A 42-year-old female had been diagnosed with type 1 DM when she was 11. She was found to have proteinuria and hypertension when she was 18, and an increment in creatinine (1.6 mg/dL) was observed when she was 20. She had laser treatment for retinopathy in the same year, and she started to undergo HD for ESRD when she was 30. On her admission to our hospital in May 2006, she was suffering from a dry skin lesion on her left heel. On physical examination, the body temperature was found to be 38.2°C and blood pressure was 160/100 mmHg. Peripheral pulses in the lower extremity were hardly palpable and a lesion on the left heel was noted. Funduscopic examination revealed diabetic proliferative retinopathy and laser spots. The laboratory findings are shown in . Serum Ca and P were 9.9 and 7.2 mg/dL, respectively. Serum PTH was slightly elevated. RF, ANA, p- and c-ANCAs, hepatitis B, C and HIV serologies, anticardiolipin antibody, and cryoglobulin were negative. Protein C, S, and antithrombin III levels were normal. Telecardiography showed cardiomegaly and a blunted right sinus. Echocardiography revealed systolic and diastolic dysfunction. Metastatic calcification along the vasculature was detected on direct X-rays of the lower extremities. Parathyroid scintigraphy was normal. Although tissue cultures obtained from the lesion over the heel remained sterile, blood cultures yielded gram-positive and gram-negative cocci and Staphylococcus epidermidis. Tuberculosis culture was negative. Doppler USG demonstrated an atherosclerotic plaque causing 30–40% stenosis in the left femoral artery, which was hemodynamically nonsignificant. Vancomycin and neutramycin were administered to the patient with severe sepsis. She was transferred to the intensive care unit as her clinical situation worsened, and died on the 14th day of follow-up.

DISCUSSION

Calciphylaxis, once considered as a rare condition, has been reported to have an annual incidence of 1% and a prevalence of 4% in dialysis patients.Citation8,10,11 Its incidence has increased significantly in the last decade, with estimates ranging up to 5% of dialysis-dependent patients.Citation12 It occurs mainly in patients with ESRD on dialysis but can be observed predialysis and after transplantation.Citation13–17 Although calciphylaxis is almost specific for ESRD, some subjects with normal renal function have been also reported.Citation18,19

Calciphylaxis is characterized by small-vessel calcification and cutaneous necrosis.Citation20,21 Skin and subcutaneous tissues are the most common sites affected. However, skeletal and heart muscle, joint, lung, eye, penis, breast, pancreas, and intestinal tissue involvements have also been reported.Citation22–32 Lesions begin characteristically as a livedo reticularis pattern of mottling with violaceous, superficial, tender nodules with palpable subcutaneous deposits of Ca or thickened blood vessels.Citation5,12,33,34 Lesions progress to ulceration and become hemorrhagic with dry necrosis.Citation5,10,33,35 The most distinctive characteristic of calciphylaxis is severe pain, which is not usually responsive to standard analgesics. Weenig et al. reported that 63 of their 64 (98%) patients complained having severe pain.Citation15 Although ulcerations are hallmark for calciphylaxis, patients presenting with nonulcerating lesions have been reported by Fine et al.Citation10 The same authors reported approximately twofold increase in mortality when ulcerations develop. Calciphylaxis may develop in an acral pattern or may involve proximal parts of the extremities such as thighs or buttocks. In general, distal lesions appear to have a better survival rate.Citation12 Lesions are frequently symmetric. It has a tendency toward involving adipose-rich sites of the body.

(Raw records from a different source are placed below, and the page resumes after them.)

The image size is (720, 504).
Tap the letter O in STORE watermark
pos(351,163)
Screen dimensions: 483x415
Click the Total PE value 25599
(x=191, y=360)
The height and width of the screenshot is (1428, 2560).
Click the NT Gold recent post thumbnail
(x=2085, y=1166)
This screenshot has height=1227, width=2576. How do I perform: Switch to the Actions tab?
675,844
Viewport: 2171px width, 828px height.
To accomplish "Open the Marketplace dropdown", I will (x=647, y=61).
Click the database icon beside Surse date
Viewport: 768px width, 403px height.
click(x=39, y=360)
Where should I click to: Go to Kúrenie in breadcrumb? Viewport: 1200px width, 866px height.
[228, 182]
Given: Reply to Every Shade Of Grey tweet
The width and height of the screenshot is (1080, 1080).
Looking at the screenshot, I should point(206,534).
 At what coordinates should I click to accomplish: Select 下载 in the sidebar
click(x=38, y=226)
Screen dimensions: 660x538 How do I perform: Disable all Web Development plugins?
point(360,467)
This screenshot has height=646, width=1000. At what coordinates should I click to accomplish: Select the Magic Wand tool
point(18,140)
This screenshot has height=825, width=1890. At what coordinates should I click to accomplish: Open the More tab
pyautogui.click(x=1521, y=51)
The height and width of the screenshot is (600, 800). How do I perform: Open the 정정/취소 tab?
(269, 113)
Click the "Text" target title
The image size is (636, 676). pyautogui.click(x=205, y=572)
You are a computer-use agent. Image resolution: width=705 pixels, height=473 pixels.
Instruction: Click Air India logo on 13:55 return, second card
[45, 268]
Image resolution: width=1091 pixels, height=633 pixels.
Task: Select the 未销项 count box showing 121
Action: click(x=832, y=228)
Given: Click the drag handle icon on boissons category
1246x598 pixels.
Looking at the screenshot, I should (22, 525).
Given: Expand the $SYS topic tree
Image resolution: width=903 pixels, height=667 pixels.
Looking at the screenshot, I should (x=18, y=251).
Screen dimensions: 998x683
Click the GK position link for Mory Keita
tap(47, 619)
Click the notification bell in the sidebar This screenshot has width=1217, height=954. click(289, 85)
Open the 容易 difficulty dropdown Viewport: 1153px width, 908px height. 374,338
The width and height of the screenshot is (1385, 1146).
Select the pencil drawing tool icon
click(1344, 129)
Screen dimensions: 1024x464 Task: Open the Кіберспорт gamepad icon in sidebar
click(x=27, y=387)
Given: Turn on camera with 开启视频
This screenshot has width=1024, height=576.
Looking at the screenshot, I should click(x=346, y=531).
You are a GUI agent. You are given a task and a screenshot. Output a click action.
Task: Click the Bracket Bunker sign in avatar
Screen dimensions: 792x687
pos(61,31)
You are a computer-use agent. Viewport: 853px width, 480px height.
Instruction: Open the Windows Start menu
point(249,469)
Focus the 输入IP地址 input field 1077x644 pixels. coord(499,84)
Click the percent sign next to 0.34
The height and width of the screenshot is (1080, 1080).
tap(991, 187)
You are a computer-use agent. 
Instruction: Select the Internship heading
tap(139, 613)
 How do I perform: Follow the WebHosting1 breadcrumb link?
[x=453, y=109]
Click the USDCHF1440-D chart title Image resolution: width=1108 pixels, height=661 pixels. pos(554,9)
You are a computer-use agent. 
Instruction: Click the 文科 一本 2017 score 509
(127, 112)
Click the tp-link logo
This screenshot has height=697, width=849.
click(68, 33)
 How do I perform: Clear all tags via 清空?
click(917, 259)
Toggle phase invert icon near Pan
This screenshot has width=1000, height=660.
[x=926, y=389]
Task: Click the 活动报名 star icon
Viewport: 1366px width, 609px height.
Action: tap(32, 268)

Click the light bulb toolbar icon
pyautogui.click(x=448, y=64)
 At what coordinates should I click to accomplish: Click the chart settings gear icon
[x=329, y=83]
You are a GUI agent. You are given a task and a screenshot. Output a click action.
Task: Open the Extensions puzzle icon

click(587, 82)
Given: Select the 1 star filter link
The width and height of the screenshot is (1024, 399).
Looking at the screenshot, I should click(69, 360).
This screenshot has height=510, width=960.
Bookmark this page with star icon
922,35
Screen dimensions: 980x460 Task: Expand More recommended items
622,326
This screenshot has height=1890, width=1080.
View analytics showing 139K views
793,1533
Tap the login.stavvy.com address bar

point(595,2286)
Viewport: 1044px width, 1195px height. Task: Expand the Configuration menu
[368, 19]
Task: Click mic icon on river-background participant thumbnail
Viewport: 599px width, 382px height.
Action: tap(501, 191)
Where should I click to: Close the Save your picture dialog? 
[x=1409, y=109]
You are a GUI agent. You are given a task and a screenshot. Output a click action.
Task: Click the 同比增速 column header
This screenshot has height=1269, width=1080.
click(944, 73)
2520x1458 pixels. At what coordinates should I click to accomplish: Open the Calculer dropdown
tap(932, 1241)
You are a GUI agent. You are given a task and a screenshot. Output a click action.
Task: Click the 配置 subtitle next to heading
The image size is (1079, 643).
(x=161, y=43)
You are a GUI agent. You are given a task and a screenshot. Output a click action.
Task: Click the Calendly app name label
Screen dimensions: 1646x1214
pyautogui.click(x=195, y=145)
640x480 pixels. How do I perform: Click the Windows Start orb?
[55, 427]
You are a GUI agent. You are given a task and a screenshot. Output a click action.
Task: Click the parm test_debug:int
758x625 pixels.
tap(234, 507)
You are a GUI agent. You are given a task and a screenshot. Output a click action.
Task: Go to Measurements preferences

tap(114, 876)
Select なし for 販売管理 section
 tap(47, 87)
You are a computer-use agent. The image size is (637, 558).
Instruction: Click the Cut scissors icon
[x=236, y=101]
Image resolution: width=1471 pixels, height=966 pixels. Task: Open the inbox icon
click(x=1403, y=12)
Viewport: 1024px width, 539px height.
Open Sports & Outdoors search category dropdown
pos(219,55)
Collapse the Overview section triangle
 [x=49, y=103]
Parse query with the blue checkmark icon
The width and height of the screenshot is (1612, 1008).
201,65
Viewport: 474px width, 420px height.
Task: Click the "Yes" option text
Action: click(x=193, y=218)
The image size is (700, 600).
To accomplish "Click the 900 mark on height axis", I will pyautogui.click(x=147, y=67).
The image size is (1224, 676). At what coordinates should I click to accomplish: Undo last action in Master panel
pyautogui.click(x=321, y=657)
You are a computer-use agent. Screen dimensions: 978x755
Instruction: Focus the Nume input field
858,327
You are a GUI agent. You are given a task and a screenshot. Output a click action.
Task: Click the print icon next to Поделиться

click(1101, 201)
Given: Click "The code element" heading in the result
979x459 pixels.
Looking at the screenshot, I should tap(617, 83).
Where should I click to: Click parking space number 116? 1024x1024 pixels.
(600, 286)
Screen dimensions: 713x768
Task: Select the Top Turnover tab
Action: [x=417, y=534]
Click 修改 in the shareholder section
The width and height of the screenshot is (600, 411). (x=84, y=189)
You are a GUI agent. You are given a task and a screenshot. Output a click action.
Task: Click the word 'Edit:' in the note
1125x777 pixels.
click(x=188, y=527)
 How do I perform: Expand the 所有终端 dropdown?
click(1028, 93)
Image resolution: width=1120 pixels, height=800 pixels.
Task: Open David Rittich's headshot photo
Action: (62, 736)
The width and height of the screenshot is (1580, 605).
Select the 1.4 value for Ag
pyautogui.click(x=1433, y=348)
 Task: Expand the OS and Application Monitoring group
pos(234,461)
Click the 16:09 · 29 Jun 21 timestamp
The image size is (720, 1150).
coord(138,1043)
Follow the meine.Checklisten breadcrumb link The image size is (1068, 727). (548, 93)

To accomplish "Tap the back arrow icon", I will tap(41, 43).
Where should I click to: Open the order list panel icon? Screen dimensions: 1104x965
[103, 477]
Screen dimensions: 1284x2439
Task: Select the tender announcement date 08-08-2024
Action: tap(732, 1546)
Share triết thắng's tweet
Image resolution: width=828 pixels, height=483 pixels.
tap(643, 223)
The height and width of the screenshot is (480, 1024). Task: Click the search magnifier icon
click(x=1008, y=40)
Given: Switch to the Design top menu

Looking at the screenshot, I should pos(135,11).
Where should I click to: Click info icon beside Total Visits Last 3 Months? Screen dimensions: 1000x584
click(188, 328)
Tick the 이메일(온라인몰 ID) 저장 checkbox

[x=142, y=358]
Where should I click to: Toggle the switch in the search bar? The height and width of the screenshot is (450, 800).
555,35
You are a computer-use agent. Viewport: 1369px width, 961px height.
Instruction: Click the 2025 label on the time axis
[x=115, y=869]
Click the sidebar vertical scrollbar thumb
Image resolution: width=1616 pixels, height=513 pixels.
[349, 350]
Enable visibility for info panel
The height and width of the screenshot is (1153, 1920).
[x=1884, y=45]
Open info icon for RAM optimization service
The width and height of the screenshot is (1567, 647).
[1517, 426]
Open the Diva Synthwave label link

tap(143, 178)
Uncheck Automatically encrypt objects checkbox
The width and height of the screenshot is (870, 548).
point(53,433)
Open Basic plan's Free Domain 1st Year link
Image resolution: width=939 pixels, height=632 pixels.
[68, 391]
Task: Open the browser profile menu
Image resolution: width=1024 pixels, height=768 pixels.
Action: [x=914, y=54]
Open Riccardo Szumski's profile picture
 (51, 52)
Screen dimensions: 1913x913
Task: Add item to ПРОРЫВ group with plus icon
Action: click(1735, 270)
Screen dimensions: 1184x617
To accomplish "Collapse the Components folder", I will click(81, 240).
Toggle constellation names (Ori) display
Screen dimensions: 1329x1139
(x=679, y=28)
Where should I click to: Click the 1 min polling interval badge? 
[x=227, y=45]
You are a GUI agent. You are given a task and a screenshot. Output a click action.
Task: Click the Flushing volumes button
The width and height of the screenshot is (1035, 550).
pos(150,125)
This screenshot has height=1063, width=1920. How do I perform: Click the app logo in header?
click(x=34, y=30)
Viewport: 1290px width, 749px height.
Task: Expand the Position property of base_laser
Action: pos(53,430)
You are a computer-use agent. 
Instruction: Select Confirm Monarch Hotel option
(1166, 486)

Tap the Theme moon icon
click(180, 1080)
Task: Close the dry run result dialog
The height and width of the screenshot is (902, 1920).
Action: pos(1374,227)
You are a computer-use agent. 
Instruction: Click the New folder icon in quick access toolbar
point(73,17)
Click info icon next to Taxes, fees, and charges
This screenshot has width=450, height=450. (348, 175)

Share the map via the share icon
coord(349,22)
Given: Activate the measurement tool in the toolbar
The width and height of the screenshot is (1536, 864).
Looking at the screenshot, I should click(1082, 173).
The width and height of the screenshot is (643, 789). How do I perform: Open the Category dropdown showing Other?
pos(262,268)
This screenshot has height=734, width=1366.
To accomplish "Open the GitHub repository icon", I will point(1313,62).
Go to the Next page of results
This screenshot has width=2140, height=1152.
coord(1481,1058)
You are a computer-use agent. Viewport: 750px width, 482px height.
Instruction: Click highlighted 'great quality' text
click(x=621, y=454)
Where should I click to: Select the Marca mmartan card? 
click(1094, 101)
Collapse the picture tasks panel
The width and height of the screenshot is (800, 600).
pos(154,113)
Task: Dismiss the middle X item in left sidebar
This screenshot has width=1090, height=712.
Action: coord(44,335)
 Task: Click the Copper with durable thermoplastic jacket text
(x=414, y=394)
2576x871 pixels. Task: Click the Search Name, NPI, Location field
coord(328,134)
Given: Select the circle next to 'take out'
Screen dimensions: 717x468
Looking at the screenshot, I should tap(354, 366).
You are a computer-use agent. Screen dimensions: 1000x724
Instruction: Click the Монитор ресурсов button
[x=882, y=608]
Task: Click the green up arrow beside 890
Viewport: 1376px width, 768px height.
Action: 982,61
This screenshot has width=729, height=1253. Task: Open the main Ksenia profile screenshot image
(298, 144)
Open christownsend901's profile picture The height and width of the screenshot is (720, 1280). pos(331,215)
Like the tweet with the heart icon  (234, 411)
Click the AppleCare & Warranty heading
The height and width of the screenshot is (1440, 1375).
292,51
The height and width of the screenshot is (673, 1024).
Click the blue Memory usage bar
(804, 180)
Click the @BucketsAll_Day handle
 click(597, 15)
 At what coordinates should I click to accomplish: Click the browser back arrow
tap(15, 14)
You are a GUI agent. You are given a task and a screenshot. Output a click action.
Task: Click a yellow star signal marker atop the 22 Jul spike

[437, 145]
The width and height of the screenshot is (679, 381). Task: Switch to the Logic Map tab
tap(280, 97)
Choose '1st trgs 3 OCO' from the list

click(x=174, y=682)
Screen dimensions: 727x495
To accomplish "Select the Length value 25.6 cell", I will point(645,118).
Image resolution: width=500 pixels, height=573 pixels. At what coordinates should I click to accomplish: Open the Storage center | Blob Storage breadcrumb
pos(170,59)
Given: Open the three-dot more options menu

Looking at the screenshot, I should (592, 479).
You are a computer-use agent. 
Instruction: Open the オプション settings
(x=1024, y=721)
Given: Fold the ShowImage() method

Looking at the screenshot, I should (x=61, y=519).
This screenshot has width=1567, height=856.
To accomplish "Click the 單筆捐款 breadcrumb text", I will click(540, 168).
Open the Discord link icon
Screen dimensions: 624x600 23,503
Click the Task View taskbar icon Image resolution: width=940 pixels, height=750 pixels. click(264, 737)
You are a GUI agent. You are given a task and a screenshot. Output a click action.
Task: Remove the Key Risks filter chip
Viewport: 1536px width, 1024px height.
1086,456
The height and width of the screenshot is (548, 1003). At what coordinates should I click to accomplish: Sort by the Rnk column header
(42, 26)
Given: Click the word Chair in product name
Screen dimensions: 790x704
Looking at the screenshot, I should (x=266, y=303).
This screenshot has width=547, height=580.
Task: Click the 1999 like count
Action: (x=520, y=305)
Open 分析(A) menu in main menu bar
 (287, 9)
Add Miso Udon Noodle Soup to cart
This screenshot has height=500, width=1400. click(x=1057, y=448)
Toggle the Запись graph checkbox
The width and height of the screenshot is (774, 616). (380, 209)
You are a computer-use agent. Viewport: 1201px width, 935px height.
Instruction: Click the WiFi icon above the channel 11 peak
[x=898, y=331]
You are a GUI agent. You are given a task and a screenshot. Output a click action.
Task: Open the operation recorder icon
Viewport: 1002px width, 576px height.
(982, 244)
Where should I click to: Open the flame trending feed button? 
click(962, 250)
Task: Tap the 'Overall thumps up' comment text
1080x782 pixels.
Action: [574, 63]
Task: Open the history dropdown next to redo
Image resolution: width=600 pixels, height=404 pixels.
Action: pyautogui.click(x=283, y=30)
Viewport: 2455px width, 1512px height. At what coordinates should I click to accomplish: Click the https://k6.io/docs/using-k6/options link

Disseminated intravascular coagulation, clotting disorders such as protein C, protein S, and antithrombin III deficiency, systemic vasculitis, antiphospholipid syndrome, marantic endocarditis, myxoma, cryoprecipitate disorders, infections, atheroemboli and cholesterol emboli take place in the differential diagnosis of cutaneous lesions associated with calciphylaxis.Citation36 We excluded all above-mentioned diseases in our cases. All of our patients were undergoing chronic HD or CAPD. Case 6 presented with penil lesions, which is a rare involvement site for calciphylaxis. Heart, pancreas, lung, and kidney involvements were also demonstrated in the same patient.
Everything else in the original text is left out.